Below are some entries. Reproduce them word for word.

Saved data entries

============

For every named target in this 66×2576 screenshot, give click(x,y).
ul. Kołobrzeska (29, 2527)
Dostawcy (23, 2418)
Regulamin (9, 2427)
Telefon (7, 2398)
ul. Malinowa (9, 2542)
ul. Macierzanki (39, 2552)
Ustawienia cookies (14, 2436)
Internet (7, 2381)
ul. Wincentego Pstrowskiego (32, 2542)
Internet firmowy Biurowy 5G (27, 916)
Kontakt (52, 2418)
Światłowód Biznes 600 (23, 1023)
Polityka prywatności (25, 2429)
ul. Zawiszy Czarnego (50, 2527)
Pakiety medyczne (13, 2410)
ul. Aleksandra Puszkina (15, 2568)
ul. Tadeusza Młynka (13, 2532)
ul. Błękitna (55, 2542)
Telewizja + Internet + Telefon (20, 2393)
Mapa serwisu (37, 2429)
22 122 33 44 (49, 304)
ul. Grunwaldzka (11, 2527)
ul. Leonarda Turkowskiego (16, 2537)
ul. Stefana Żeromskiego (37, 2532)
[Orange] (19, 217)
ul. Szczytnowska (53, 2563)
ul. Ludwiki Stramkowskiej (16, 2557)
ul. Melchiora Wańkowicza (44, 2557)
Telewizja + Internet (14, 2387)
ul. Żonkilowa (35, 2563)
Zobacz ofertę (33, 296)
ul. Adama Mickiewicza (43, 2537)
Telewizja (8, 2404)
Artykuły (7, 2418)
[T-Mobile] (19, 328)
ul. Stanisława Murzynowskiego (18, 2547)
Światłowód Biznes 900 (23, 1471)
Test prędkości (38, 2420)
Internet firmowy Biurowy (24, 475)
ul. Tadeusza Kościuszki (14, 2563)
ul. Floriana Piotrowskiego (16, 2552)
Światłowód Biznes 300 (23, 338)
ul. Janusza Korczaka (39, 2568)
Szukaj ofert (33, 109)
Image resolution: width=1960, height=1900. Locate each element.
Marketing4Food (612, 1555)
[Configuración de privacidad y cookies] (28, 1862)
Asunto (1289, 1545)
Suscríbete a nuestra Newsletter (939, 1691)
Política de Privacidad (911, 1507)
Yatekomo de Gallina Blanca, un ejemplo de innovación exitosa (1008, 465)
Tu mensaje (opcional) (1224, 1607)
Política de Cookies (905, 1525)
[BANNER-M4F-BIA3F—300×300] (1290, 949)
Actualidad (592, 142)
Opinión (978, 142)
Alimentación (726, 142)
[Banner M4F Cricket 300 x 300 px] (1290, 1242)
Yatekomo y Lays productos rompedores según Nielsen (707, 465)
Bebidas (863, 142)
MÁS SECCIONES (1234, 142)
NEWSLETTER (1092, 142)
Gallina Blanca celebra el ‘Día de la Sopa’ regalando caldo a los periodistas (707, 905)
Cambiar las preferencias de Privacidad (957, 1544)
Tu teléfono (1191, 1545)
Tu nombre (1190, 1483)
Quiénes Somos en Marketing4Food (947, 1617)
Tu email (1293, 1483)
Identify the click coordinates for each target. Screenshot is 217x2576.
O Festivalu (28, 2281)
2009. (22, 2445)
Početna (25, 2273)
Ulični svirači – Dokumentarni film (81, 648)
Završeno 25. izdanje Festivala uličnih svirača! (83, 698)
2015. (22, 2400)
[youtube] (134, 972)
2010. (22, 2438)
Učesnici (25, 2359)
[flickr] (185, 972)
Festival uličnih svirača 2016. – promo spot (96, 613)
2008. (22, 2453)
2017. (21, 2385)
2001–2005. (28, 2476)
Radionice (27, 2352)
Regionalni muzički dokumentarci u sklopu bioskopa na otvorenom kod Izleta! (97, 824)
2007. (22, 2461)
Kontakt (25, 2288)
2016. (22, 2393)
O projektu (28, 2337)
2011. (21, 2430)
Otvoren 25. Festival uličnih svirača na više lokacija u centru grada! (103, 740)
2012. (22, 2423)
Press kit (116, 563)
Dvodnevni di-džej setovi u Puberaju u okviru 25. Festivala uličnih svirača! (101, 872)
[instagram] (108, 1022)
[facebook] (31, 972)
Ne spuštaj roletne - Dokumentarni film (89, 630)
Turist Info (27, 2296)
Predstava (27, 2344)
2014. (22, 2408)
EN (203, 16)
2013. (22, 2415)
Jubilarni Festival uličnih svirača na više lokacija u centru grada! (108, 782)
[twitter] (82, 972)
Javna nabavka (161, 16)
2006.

============

● Task result
For every named target in this 66×2576 screenshot, give click(x,y).
ul. Kołobrzeska (29, 2527)
Dostawcy (23, 2418)
Regulamin (9, 2427)
Telefon (7, 2398)
ul. Malinowa (9, 2542)
ul. Macierzanki (39, 2552)
Ustawienia cookies (14, 2436)
Internet (7, 2381)
ul. Wincentego Pstrowskiego (32, 2542)
Internet firmowy Biurowy 5G (27, 916)
Kontakt (52, 2418)
Światłowód Biznes 600 (23, 1023)
Polityka prywatności (25, 2429)
ul. Zawiszy Czarnego (50, 2527)
Pakiety medyczne (13, 2410)
ul. Aleksandra Puszkina (15, 2568)
ul. Tadeusza Młynka (13, 2532)
ul. Błękitna (55, 2542)
Telewizja + Internet + Telefon (20, 2393)
Mapa serwisu (37, 2429)
22 122 33 44 (49, 304)
ul. Grunwaldzka (11, 2527)
ul. Leonarda Turkowskiego (16, 2537)
ul. Stefana Żeromskiego (37, 2532)
[Orange] (19, 217)
ul. Szczytnowska (53, 2563)
ul. Ludwiki Stramkowskiej (16, 2557)
ul. Melchiora Wańkowicza (44, 2557)
Telewizja + Internet (14, 2387)
ul. Żonkilowa (35, 2563)
Zobacz ofertę (33, 296)
ul. Adama Mickiewicza (43, 2537)
Telewizja (8, 2404)
Artykuły (7, 2418)
[T-Mobile] (19, 328)
ul. Stanisława Murzynowskiego (18, 2547)
Światłowód Biznes 900 (23, 1471)
Test prędkości (38, 2420)
Internet firmowy Biurowy (24, 475)
ul. Tadeusza Kościuszki (14, 2563)
ul. Floriana Piotrowskiego (16, 2552)
Światłowód Biznes 300 (23, 338)
ul. Janusza Korczaka (39, 2568)
Szukaj ofert (33, 109)
Image resolution: width=1960, height=1900. Locate each element.
Marketing4Food (612, 1555)
[Configuración de privacidad y cookies] (28, 1862)
Asunto (1289, 1545)
Suscríbete a nuestra Newsletter (939, 1691)
Política de Privacidad (911, 1507)
Yatekomo de Gallina Blanca, un ejemplo de innovación exitosa (1008, 465)
Tu mensaje (opcional) (1224, 1607)
Política de Cookies (905, 1525)
[BANNER-M4F-BIA3F—300×300] (1290, 949)
Actualidad (592, 142)
Opinión (978, 142)
Alimentación (726, 142)
[Banner M4F Cricket 300 x 300 px] (1290, 1242)
Yatekomo y Lays productos rompedores según Nielsen (707, 465)
Bebidas (863, 142)
MÁS SECCIONES (1234, 142)
NEWSLETTER (1092, 142)
Gallina Blanca celebra el ‘Día de la Sopa’ regalando caldo a los periodistas (707, 905)
Cambiar las preferencias de Privacidad (957, 1544)
Tu teléfono (1191, 1545)
Tu nombre (1190, 1483)
Quiénes Somos en Marketing4Food (947, 1617)
Tu email (1293, 1483)
Identify the click coordinates for each target. Screenshot is 217x2576.
O Festivalu (28, 2281)
2009. (22, 2445)
Početna (25, 2273)
Ulični svirači – Dokumentarni film (81, 648)
Završeno 25. izdanje Festivala uličnih svirača! (83, 698)
2015. (22, 2400)
[youtube] (134, 972)
2010. (22, 2438)
Učesnici (25, 2359)
[flickr] (185, 972)
Festival uličnih svirača 2016. – promo spot (96, 613)
2008. (22, 2453)
2017. (21, 2385)
2001–2005. (28, 2476)
Radionice (27, 2352)
Regionalni muzički dokumentarci u sklopu bioskopa na otvorenom kod Izleta! (97, 824)
2007. (22, 2461)
Kontakt (25, 2288)
2016. (22, 2393)
O projektu (28, 2337)
2011. (21, 2430)
Otvoren 25. Festival uličnih svirača na više lokacija u centru grada! (103, 740)
2012. (22, 2423)
Press kit (116, 563)
Dvodnevni di-džej setovi u Puberaju u okviru 25. Festivala uličnih svirača! (101, 872)
[instagram] (108, 1022)
[facebook] (31, 972)
Ne spuštaj roletne - Dokumentarni film (89, 630)
Turist Info (27, 2296)
Predstava (27, 2344)
2014. (22, 2408)
EN (203, 16)
2013. (22, 2415)
Jubilarni Festival uličnih svirača na više lokacija u centru grada! (108, 782)
[twitter] (82, 972)
Javna nabavka (161, 16)
2006.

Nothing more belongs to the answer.